Shit, what report? I smile brightly at him.
"Of course, I'll bring it to you in a minute."
I go to the locker room at the end of shift to freshen up, and say a silent prayer of thanks to Nancy, as she's taking Lindsey to school for me this morning. That way, I'm free to go to breakfast with Sara. I don't care if she doesn't want to go, she owes me an explanation. Talk of the devil.
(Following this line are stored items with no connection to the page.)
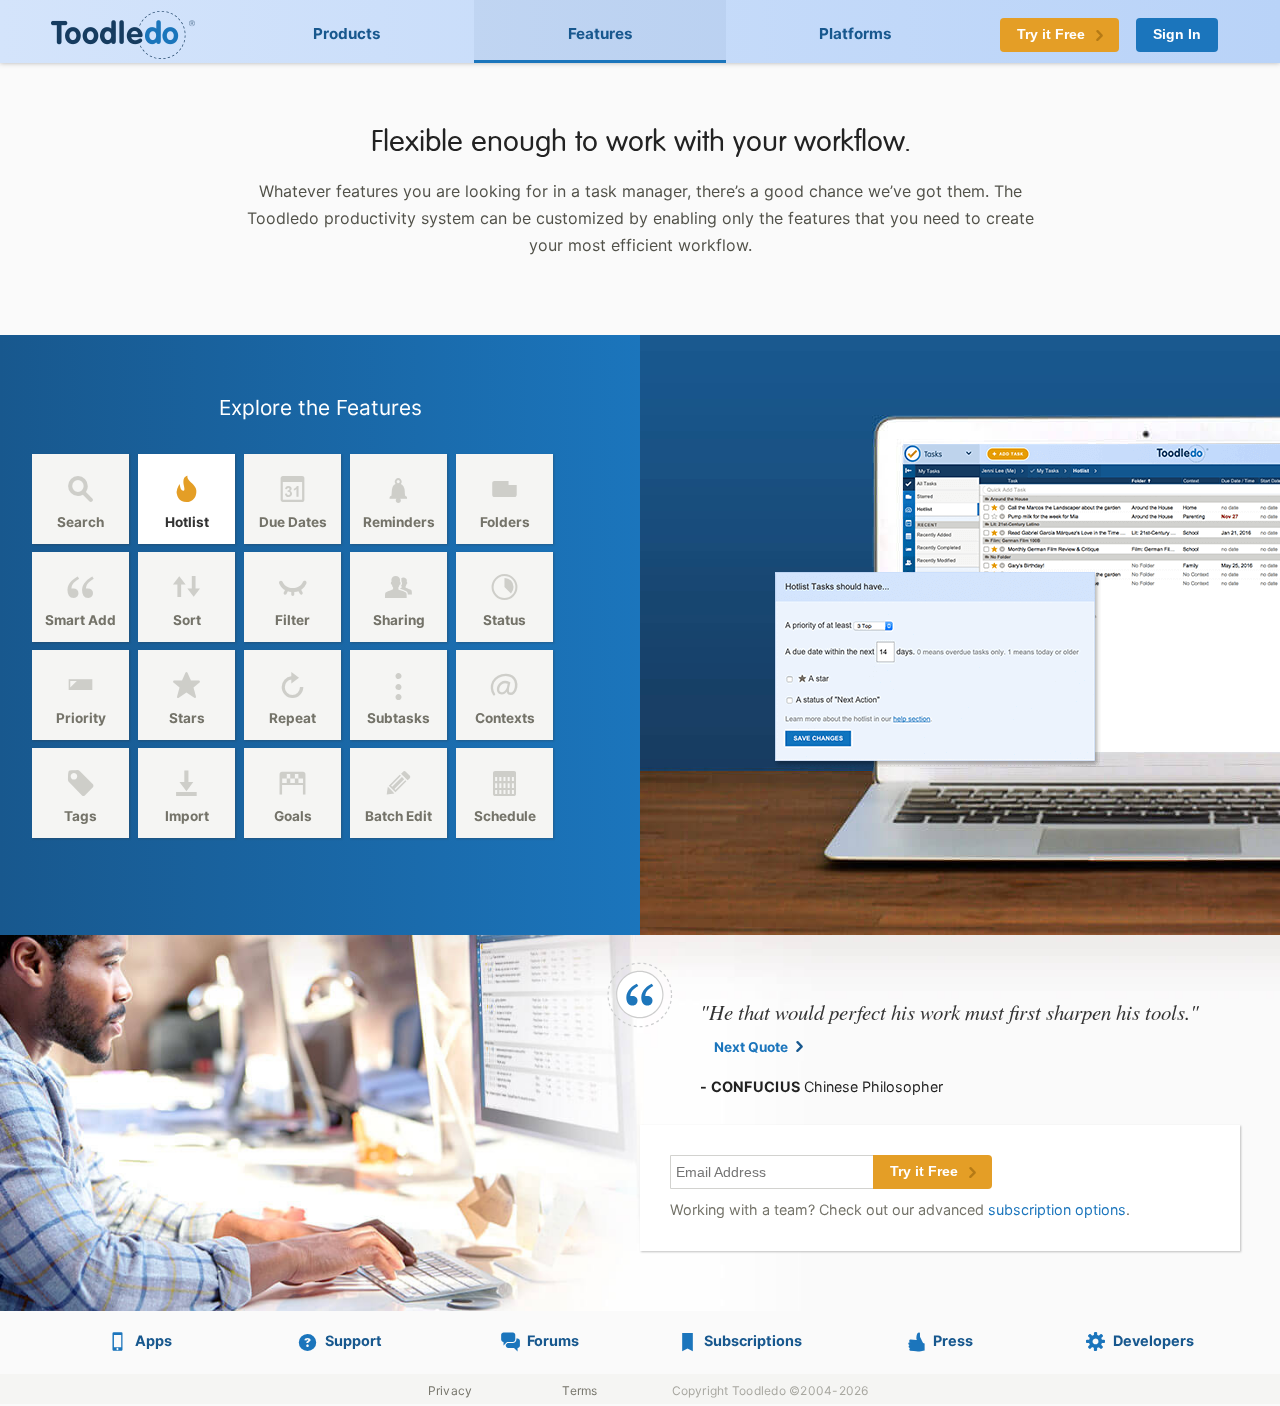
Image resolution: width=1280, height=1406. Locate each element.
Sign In (1177, 34)
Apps (153, 1340)
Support (353, 1340)
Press (953, 1340)
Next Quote (751, 1047)
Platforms (855, 33)
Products (347, 33)
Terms (579, 1390)
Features (600, 33)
Sara walks into the room and by the time she notices my presence, she's already opened her locker. I lock gazes with her and smile. She half smiles back at me, then turns back to her locker. Wanting her attention, I cross the room and put my hand on her shoulder. She's shaking. Suddenly, I feel guilty and empowered, all at once. Have I, Catherine Willows, caused Sara Sidle to react like this? She's still got her back to me, so I put pressure on her shoulder and turn her round to face me, our faces are inches apart. Our eyes meet, and without warning she leans down and kisses me. It's a very chaste kiss, and it ends so quickly, I don't have time to react. But I'm so shocked, I'm not sure I would have reacted straight away anyway. She kissed me. Sara kissed me. Oh god, Sara. She looks shocked too, in fact she looks horrified.
"Catherine, I-I shouldn't have done that, I'm sorry, I-"
"I thought you didn't want me?" God, that wasn't supposed to sound sarcastic, but Sara seems to think it was. Her eyes sparkle and her temper flares.
"You're right in thinking that. I don't want you. Glad we got that one cleared up."
With that, she storms out of the room.